Not only. My goal was never to give in black magic to this song we did not look like Megadeth. There was something else in Sympathy for the Devil. All this stuff was satanic exaggerated by journalists. But it was never the way we wanted to borrow. For me, the song told long enough, there was really nothing to build a career on it even if people like Jimmy Page did not mind..
I know many people who loved books of Aleister Crowley’s strange, but writing Sympathy for the Devil, I had no desire to be like him. When viewed objectively, the lyrics do not speak of black magic.
It was the horror we felt responsible. How had things could turn bad in any case, I’ve never seen things as you, the journalists: the stories of loss of innocence, cathartic end of an era, I never adhered to it all. I did not feel particular weight on my shoulders. It was horrible enough to say that someone had been killed, we were sad for his family and terribly shocked by the behavior of the Hell’s Angels.

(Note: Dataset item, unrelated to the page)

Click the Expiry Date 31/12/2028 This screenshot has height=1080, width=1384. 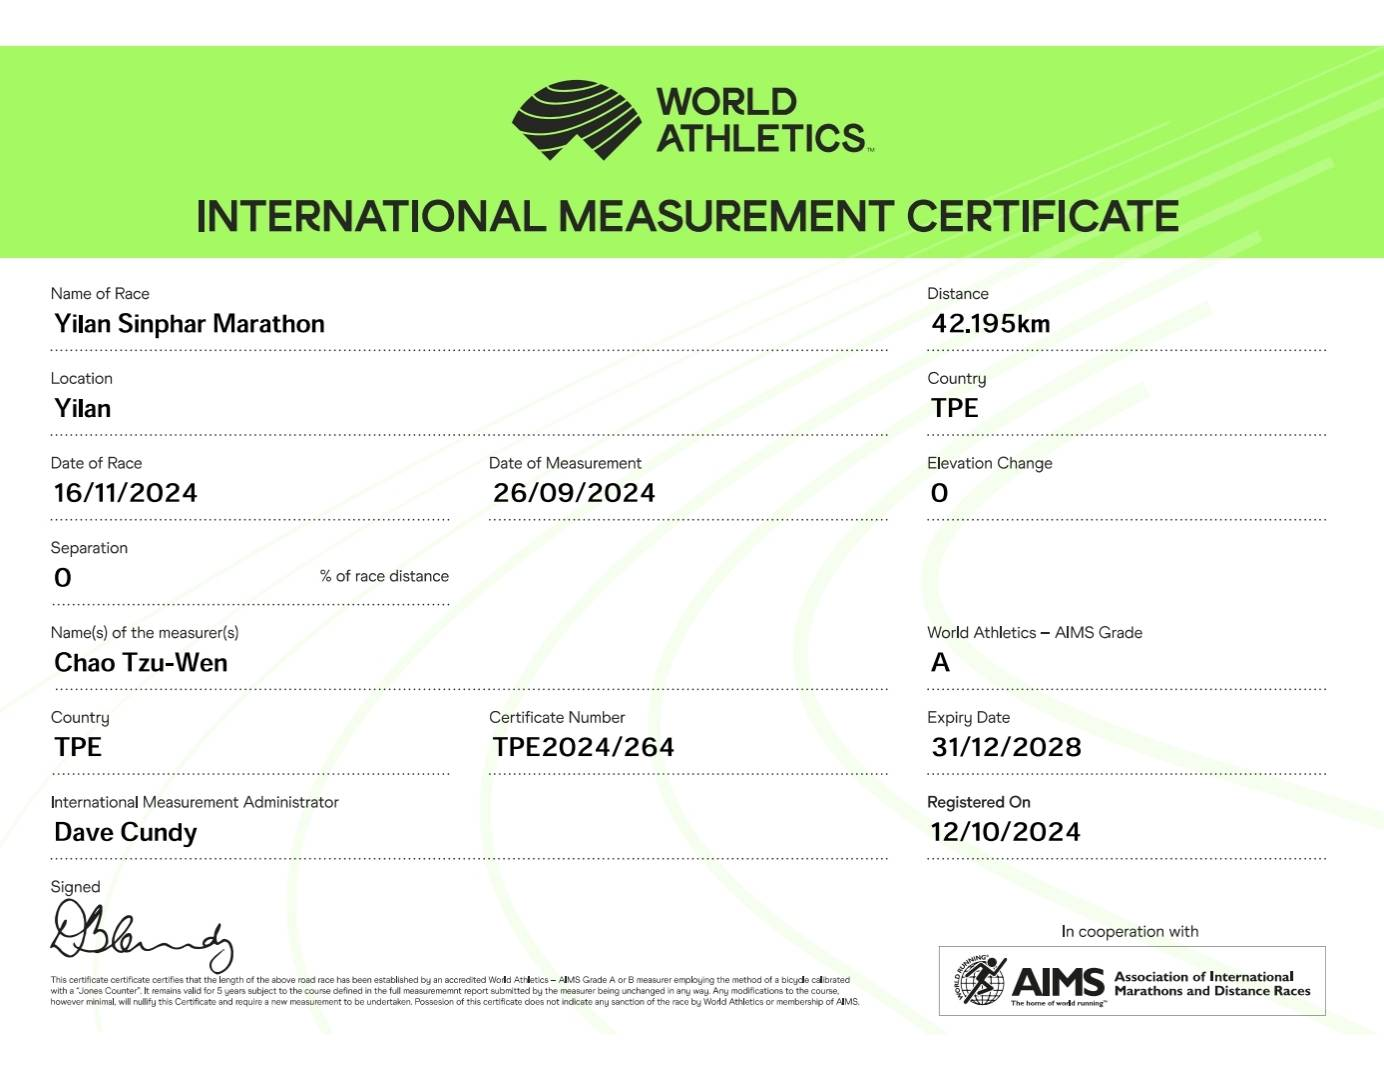[x=1006, y=747]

I keep the memory of a very troubled period. In France of course (we’re 68) but also in the United States because of the Vietnam War. I wrote most of the melody and lyrics. Then Keith and I worked together to complete this wonderful piece. I remember that Dave Mason played the Shehan. It is a kind of primitive Indian clarinet, with a plaintive sound very strange. But I do not know if the song has even today I do not know if we should still play it in concert. This is not a song that I particularly like, although in the recording, I thought he was sticking to his time well, to everything with violence. The French government was virtually wiped out, De Gaulle farted completely shot like that it had already happened before the point of taking flight to barricade himself in his house. As for the French police supposed to stop the riots, it was simply amazing. London seemed so tame in comparison.. No expectations is on the same album, not.